A post-intervention survey revealed that similar proportions of epinephrine and vasopressin were primed and not used both before and after the initiative.
“However, both medicines were used much less frequently, meaning that they weren’t primed at induction time unless people had discussed it,” she explained. “So even though the proportion of medications that were primed but not used was the same, the per-case waste decreased by about 70%.”
Two-thirds of trainees who participated in the program had either positive or very positive feelings about the initiative. The remaining 33% were neutral. As Dr. Cushman explained, her institution is likely not alone in seeing significant amounts of medications—and dollars—flushed away.
“It wouldn’t surprise me to hear that other places are having similar challenges,” she said.

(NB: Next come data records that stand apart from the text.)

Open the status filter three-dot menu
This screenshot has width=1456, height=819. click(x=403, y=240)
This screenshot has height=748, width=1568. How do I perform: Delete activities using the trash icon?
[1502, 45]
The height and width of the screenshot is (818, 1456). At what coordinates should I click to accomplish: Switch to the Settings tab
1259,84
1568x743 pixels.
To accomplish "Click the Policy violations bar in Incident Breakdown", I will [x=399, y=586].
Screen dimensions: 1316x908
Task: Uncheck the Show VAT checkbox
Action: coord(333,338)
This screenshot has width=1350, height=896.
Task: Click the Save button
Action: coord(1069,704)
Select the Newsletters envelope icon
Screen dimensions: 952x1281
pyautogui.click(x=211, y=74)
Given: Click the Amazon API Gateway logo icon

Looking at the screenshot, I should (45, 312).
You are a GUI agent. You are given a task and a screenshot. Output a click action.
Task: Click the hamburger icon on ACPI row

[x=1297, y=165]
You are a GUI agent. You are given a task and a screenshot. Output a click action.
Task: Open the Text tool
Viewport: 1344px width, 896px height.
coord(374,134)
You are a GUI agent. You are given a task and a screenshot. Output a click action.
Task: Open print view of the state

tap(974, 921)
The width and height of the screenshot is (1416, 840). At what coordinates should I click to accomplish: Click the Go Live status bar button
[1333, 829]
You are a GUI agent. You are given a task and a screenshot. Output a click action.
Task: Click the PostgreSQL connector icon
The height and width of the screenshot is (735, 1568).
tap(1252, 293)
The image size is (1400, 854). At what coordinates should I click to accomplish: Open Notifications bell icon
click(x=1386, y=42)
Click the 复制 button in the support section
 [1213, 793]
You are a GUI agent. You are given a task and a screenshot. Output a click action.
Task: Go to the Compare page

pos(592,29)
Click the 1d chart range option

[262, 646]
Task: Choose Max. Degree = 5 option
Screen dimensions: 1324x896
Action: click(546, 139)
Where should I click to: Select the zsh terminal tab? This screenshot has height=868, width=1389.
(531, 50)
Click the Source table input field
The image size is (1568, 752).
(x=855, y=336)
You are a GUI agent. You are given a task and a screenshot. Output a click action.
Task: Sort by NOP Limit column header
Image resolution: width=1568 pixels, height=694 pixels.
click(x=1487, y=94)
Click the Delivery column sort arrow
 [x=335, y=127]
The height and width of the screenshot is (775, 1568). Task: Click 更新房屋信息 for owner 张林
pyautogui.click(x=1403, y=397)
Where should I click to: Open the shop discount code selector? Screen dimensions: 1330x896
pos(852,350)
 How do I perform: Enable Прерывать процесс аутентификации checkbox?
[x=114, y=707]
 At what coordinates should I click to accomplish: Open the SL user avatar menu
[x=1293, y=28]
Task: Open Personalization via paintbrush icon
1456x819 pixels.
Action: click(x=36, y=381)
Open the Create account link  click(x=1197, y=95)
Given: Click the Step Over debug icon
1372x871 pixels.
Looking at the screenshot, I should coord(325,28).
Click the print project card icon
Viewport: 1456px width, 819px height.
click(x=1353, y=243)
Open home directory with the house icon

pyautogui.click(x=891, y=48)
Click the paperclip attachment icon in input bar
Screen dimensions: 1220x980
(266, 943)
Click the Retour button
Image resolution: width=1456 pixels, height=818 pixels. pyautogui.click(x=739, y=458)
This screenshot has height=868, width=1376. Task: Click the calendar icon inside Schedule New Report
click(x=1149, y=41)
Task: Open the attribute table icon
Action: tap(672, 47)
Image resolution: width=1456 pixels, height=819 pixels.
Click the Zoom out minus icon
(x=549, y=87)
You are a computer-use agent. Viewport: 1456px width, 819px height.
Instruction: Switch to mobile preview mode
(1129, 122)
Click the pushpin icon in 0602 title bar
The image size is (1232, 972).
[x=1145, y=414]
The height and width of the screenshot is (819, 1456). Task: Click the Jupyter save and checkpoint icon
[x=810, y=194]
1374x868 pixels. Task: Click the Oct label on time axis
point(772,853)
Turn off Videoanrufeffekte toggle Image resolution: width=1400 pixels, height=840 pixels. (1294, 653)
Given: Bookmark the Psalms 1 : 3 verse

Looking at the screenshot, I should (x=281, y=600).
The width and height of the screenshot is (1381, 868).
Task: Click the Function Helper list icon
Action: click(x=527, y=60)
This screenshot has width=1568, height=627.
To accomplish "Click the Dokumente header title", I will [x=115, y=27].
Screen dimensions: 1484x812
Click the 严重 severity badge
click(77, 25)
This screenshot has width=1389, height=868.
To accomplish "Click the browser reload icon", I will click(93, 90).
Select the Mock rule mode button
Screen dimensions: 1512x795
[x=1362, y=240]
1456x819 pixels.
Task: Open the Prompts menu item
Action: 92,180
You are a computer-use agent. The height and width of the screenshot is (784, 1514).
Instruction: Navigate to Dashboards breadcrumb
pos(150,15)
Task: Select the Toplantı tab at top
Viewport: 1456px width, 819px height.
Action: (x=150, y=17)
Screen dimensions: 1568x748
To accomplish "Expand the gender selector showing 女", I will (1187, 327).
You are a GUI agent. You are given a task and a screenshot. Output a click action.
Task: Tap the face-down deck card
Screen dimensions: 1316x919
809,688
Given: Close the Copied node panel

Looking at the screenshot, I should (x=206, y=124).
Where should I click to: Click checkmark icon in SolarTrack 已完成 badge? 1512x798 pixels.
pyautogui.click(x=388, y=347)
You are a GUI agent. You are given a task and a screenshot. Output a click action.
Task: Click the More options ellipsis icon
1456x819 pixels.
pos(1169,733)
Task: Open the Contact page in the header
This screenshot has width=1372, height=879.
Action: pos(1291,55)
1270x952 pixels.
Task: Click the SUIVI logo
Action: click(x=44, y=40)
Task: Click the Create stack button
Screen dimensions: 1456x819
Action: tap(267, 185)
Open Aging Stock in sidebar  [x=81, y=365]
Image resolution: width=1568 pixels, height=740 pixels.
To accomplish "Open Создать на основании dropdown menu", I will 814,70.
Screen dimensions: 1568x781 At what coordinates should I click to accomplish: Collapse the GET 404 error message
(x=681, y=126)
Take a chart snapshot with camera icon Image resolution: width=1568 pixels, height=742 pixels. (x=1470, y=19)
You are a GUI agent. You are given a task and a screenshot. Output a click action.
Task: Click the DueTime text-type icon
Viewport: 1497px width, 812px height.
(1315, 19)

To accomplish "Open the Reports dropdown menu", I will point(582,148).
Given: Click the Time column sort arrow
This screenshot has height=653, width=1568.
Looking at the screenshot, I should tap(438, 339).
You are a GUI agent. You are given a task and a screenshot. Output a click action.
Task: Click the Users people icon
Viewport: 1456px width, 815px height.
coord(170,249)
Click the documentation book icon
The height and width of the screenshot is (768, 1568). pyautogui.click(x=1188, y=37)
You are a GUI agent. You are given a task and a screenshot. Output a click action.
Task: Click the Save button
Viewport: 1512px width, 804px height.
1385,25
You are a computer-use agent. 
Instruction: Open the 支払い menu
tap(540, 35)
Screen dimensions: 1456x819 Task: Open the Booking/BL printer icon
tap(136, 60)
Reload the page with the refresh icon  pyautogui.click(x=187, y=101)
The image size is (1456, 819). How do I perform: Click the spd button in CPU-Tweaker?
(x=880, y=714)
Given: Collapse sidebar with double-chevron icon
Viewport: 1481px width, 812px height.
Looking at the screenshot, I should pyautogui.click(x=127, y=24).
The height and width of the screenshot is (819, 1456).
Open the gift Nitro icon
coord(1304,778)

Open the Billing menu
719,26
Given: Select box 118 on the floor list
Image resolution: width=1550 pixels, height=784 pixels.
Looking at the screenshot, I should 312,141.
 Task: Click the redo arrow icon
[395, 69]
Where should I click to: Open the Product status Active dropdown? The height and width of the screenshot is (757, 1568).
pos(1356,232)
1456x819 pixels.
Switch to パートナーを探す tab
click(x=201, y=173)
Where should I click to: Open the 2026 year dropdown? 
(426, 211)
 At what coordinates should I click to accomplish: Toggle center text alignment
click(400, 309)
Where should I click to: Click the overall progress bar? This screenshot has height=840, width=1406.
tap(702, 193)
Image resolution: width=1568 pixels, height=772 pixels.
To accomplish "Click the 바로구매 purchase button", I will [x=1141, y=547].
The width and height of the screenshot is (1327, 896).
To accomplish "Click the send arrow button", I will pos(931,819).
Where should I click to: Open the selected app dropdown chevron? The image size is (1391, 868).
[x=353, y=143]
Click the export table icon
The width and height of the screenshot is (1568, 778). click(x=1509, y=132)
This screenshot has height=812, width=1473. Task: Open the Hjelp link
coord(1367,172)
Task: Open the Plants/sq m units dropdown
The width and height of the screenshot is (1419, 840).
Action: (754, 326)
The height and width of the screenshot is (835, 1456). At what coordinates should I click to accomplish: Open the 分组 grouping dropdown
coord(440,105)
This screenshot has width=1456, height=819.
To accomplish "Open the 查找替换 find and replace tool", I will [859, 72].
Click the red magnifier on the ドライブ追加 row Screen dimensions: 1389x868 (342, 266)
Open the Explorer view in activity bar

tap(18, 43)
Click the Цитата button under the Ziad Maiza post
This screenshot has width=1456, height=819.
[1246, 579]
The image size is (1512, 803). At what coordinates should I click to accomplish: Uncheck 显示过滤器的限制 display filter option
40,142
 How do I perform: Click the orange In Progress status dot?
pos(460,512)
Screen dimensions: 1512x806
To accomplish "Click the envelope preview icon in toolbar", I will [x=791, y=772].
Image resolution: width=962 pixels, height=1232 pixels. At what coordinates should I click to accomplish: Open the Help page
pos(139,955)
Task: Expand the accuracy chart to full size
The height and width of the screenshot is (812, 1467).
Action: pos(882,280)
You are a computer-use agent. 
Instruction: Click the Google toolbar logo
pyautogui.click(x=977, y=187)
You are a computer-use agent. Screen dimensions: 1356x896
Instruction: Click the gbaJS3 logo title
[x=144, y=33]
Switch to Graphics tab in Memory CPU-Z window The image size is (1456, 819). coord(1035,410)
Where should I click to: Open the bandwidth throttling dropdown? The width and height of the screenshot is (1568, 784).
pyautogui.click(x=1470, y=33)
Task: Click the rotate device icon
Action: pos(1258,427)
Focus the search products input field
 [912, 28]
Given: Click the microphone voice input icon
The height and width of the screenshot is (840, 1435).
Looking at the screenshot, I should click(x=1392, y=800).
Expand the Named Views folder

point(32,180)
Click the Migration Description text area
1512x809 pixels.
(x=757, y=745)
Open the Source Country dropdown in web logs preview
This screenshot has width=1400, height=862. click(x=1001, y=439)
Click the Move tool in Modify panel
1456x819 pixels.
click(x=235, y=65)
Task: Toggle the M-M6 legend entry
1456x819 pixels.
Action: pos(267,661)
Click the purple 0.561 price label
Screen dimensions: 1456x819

As Franklin Dexter, MD, PhD, noted, examining wastage makes sense for all organizations. “There are many ways to reduce perioperative costs,” said the professor of anesthesia at the University of Iowa Carver College of Medicine, in Iowa City. “An advantage in reducing wastage is that there are not potential unexpected consequences for patients or throughput. The work described in the poster seems an excellent example of such worthwhile efforts.”
Yet as Dr. Dexter went on to describe, waste reduction efforts must incorporate two important considerations to be truly effective. “First, as the authors here did, the analysis should be performed using control chart methods,” he said. “Consideration needs to assure that each period is large enough so that the end point is not correlated among periods.”
For example, if wastage is studied in cardiothoracic surgical procedures and different surgeons operate on different days of the week, the daily result would reveal different procedures performed, with different wastage. The period used in the control chart would then be in weeks or months, as case scheduling would create variability between days.
The second important consideration, according to Dr. Dexter, was how the different approaches to measuring reduction could change the effectiveness of the program. “If wastage were the focus, it is conceptually easier just to measure wastage,” he said. “However, often what is known are total anesthesia supply and drug costs, including waste. Total cost can differ markedly between surgical procedures. If changes in wastage were not monitored, but changes in total costs over time, then cost accounting per case can be unreliable statistically.”
Dr. Dexter suggested the American Society of Anesthesiologists’ Relative Value Guide units as a suitable denominator, as they control for differences between periods in the distribution of surgical procedures. Further information can be found in Anesthesiology (1998;88:1350-1356).